Dominique Strauss-Kahn declarou-se “inocente” face às acusações de alegados crimes sexuais contra uma empregada de hotel. O ex-diretor do FMI foi ouvido, esta segunda-feira, num tribunal de Nova Iorque e vai agora ser encaminhado para um julgamento com júri.

Aos 62 anos, Strauss-Kahn arrisca-se – em teoria – a uma pena que pode ir até 74 anos de prisão se for considerado culpado pelos sete crimes de que é acusado, entre os quais agressão sexual, tentativa de violação e sequestro.

No final da audiência, o advogado de Strauss-Kahn, Benjamin Brafman, declarou que “quando forem revistas as provas ficará claro que não foi usada a força”.

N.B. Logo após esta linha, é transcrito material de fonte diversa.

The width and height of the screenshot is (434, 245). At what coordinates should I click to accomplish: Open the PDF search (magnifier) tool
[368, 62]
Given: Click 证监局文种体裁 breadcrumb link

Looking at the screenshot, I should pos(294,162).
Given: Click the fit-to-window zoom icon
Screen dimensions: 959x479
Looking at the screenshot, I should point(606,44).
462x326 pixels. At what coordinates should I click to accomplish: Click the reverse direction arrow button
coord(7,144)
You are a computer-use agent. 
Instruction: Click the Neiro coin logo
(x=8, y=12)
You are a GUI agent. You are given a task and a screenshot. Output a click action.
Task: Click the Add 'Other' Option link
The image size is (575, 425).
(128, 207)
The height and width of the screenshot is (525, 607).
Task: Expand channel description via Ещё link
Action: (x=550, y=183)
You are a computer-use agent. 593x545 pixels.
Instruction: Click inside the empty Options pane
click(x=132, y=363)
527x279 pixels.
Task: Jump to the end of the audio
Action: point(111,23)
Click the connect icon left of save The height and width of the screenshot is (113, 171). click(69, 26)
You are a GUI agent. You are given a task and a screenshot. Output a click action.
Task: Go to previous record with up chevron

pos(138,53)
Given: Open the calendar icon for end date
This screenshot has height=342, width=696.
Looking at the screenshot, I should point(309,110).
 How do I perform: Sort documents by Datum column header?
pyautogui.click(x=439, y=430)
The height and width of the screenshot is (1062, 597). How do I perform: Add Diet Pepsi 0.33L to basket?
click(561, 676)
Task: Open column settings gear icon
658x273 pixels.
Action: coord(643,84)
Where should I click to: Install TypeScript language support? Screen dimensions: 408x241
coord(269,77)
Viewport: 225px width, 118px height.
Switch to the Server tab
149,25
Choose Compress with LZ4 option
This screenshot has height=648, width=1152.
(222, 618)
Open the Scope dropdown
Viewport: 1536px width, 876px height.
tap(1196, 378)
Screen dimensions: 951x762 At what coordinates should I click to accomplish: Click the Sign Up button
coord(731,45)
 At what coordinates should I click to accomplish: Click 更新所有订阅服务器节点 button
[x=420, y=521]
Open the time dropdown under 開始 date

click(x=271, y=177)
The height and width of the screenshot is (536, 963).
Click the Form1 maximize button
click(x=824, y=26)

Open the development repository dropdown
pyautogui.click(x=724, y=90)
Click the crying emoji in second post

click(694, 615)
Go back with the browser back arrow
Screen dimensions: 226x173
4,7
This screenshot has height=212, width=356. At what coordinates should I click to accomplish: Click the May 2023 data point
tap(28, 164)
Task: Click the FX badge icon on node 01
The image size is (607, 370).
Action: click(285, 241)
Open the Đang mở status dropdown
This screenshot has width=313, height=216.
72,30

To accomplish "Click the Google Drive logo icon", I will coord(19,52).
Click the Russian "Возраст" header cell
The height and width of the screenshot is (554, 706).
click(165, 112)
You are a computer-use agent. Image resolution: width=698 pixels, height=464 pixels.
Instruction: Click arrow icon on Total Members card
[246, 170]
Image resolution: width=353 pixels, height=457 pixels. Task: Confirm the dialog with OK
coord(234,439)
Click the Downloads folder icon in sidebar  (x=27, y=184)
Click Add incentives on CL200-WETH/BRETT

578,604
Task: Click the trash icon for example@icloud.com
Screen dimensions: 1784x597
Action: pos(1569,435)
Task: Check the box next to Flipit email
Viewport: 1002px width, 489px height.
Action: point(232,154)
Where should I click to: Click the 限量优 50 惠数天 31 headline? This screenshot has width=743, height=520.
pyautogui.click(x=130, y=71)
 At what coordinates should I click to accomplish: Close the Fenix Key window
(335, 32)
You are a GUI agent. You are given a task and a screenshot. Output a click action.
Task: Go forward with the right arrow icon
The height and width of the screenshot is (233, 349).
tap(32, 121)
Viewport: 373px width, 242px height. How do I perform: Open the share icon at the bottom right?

Os advogados da alegada vítima prometem uma dura batalha judicial contra aquele que já foi visto como um dos homens mais poderosos do planeta.

“A vítima quer que saibam que nem o poder, nem o dinheiro, nem a influência mundial de Dominique Strauss-Kahn vão impedir que se conheça a verdade sobre o que ele lhe fez no quarto de hotel”, declarou Kenneth Thompson, advogado da camareira.

Esta foi a terceira audiência desde que Strauss-Kahn foi detido a 14 de maio. Agora, “as atenções focam-se no dia 18 de julho, data da próxima audiência no tribunal de Manhattan”, conclui a correspondente da euronews em Nova Iorque, Anna Bressanin.